Replace "Clear" with "Empty" and reproduce only the lines between the one holding "The image size" and the one holding "pyautogui.click(x=447, y=75)", inclusive, leaving everything else as is.
--- begin RECORD EXTRACTS ---
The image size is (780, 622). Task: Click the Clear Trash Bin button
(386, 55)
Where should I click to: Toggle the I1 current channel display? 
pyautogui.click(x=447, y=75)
--- end RECORD EXTRACTS ---
--- begin RECORD EXTRACTS ---
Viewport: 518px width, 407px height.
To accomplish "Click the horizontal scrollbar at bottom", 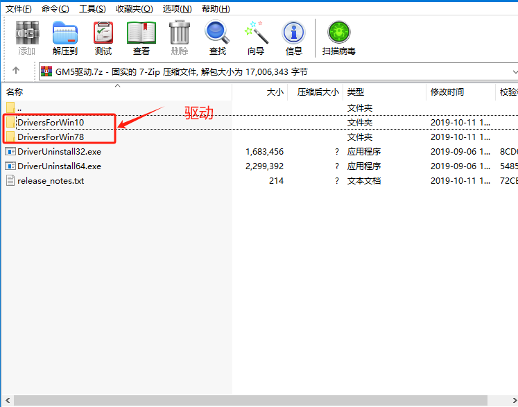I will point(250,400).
--- end RECORD EXTRACTS ---
### EXPECTED ANSWER
The image size is (780, 622). Task: Click the Empty Trash Bin button
(386, 55)
Where should I click to: Toggle the I1 current channel display? 
pyautogui.click(x=447, y=75)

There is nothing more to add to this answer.